Vincitore undici anni fa di Operalia, l’autorevole concorso creato e patrocinato da Plácido Domingo, Villazon fu immediatamente proiettato sulla ribalta internazionale, e immediatamente la conquistò sia con la sua bella, omogenea, duttile e ben impostata voce “latina” di tenore lirico sia con la sua esuberanza scenica, favorita da un fisico elastico e sottile. Esuberanza che lo portò a caricarsi di troppi impegni, spesso in repertori impervi per la sua vocalità, tanto che a metà 2007 il suo organismo gli presentò il conto costringendolo a una lunga sosta coronata da un intervento alle corde vocali. Indubbiamente, la sua voce risulta oggi affievolita. Lo stile di canto compensa però in termini di fascino quanto ha perso in volume (un’oculata scelta del repertorio potrebbe garantirgli ancora molti anni di carriera): giacché l’artista è diventato ancora più grande. Sfoggiando una variegatissima tavolozza di colori e di accenti, in assoluta sintonia con una recitazione ammiccante e variegata, ha tratteggiato un Nemorino di una poesia malinconica e sfuggente alla Charlot, punto focale di uno spettacolo di impalpabile leggerezza ambientato in una provincia campagnola dell’Italia anni Cinquanta, che la felicissima ripresa di Hans Christian Räth, assistente di Pelly, taglia su misura dei singoli interpreti. 

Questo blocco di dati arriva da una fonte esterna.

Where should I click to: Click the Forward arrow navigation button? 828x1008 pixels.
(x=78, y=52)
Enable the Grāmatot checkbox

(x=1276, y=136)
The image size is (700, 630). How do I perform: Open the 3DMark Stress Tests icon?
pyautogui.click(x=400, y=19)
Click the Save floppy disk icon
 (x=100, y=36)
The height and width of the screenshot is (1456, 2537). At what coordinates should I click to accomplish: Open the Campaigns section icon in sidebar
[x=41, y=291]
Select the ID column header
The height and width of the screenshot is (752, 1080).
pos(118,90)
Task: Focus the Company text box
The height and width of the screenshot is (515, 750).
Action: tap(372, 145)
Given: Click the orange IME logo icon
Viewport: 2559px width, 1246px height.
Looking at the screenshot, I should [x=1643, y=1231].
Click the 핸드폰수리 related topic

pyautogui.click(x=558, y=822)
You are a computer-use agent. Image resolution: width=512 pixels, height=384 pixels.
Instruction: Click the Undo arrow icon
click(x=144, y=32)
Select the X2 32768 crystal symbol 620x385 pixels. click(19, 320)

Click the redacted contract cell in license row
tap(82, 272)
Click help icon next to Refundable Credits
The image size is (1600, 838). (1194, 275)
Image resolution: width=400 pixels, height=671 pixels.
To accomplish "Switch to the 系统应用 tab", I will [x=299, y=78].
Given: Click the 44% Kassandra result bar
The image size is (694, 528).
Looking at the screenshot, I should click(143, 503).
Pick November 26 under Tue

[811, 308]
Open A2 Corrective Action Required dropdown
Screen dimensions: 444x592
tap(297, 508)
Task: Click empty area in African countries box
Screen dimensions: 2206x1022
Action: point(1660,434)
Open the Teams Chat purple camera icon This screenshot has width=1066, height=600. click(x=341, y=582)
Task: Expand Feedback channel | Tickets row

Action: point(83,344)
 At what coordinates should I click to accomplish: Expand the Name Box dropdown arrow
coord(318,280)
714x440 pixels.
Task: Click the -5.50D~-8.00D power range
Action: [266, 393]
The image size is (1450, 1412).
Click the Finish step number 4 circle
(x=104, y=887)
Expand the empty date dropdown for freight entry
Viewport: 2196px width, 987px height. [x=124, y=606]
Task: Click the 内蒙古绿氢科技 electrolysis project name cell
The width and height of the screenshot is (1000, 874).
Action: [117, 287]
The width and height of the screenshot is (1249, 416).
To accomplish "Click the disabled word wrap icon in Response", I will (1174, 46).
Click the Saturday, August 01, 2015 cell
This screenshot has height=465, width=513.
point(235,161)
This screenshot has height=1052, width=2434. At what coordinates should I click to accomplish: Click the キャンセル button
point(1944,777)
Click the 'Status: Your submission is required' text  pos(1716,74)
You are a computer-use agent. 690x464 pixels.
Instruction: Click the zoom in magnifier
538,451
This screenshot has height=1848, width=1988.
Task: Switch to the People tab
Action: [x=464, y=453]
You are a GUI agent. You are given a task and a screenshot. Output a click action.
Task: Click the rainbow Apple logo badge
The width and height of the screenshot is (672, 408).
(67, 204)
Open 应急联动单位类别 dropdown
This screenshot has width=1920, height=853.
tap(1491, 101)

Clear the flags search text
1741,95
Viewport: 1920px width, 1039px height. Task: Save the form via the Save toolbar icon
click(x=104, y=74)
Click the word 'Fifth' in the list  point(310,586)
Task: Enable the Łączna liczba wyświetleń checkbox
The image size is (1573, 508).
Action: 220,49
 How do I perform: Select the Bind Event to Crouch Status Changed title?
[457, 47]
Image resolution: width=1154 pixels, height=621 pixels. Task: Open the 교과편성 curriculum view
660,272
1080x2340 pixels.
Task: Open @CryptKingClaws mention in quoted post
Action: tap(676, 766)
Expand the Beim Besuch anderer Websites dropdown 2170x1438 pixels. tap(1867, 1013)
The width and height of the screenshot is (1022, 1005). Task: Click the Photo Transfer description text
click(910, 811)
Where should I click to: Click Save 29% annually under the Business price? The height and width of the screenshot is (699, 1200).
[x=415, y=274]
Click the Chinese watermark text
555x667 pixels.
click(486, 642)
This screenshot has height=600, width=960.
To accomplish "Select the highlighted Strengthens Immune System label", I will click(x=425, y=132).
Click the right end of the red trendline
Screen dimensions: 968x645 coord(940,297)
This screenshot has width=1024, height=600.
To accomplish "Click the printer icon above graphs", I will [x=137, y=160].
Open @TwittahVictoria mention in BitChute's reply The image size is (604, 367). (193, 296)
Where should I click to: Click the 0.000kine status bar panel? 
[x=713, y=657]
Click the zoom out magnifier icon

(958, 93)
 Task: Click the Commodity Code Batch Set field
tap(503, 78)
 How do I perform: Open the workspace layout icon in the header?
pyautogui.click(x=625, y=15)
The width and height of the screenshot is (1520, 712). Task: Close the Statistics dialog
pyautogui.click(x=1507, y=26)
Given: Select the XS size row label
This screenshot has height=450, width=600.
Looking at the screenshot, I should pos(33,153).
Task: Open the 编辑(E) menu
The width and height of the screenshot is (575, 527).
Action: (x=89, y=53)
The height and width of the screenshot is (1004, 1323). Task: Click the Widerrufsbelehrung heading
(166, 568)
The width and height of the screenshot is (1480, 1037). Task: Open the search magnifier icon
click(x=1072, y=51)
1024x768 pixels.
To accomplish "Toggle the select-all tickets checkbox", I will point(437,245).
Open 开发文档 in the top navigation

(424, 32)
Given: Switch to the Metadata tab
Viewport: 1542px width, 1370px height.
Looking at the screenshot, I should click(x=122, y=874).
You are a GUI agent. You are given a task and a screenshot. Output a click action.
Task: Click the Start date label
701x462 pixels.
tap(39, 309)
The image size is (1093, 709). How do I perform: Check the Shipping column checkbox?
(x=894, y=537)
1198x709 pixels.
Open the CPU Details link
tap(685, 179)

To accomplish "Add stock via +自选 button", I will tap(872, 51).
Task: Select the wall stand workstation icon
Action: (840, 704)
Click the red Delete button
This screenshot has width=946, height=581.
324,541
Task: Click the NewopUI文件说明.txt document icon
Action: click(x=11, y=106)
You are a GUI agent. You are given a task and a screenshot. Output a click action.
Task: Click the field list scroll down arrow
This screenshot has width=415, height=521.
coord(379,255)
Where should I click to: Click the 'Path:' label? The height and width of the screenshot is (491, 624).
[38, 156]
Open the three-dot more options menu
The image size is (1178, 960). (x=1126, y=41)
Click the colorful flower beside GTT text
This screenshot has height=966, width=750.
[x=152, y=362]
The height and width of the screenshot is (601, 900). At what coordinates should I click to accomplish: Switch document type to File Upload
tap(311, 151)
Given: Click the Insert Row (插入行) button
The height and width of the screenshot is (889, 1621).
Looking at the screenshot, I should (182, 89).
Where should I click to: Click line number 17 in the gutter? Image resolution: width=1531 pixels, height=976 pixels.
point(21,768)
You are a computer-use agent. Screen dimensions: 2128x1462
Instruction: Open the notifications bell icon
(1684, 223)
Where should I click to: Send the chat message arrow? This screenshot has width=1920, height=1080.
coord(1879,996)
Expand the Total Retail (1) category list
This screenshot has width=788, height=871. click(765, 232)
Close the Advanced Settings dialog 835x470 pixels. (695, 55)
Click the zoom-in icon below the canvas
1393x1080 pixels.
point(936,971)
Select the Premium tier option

Tutti di primissimo ordine, dalla vivacissima Adina di Nino Machaidze, al gustoso Belcore di Gabriele Viviani, fino all’irresistibile – sia scenicamente che vocalmente – Dulcamara di Ambrogio Maestri. 
Altrettanto fondamentali al felice esito complessivo sono parsi altri due eccezionali interpreti. Il coro di Bruno Casoni, di incredibile bravura anche nella recitazione: straordinaria per morbidezza e varietà d’intenzioni la scena contadine-Giannetta in cui viene rivelata l’improvvisa ricchezza piovuta addosso al sempliciotto che istantaneamente si trasforma nel partito più ambito del paese. E la direzione di Donato Renzetti, che non solo ha accompagnato i cantanti come adagiandoli su un cuscino di piume, ma ha sfoggiato veri e propri virtuosismi di concertazione, soprattutto nel settore dei fiati.